→ To-do item
Identify every line in the rows below that contains the string "size", and copy each of those lines. Matches must have the same capitalization.
----- Exercise materials
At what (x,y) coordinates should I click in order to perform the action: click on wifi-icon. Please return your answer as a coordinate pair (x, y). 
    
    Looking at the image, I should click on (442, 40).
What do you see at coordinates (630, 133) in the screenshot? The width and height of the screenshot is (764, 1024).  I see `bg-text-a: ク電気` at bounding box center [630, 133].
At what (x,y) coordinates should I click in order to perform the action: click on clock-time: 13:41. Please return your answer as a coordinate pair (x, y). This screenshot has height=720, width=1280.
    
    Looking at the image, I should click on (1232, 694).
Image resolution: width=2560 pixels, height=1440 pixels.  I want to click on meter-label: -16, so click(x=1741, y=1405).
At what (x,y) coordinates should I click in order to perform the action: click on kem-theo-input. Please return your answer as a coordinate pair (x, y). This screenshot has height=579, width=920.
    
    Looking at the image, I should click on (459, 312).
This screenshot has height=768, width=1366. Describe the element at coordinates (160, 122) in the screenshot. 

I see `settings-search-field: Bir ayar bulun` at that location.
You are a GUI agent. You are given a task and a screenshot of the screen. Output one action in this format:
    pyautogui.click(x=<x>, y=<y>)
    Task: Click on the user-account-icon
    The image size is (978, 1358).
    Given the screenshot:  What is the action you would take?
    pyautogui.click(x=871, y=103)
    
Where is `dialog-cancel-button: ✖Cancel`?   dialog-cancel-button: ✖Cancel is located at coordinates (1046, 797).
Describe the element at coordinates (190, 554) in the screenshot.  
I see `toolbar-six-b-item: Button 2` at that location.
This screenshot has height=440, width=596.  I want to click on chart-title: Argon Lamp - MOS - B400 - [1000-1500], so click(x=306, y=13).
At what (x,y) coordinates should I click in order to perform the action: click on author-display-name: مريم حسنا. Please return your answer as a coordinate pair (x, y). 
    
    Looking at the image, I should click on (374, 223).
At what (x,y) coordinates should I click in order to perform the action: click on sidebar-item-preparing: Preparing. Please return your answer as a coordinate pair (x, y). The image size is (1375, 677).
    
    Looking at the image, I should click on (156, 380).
----------
→ Solution to this task
    The image size is (978, 1358).
At what (x,y) coordinates should I click in order to perform the action: click on sidebar-item-preparing: Preparing. Please return your answer as a coordinate pair (x, y). The image size is (1375, 677).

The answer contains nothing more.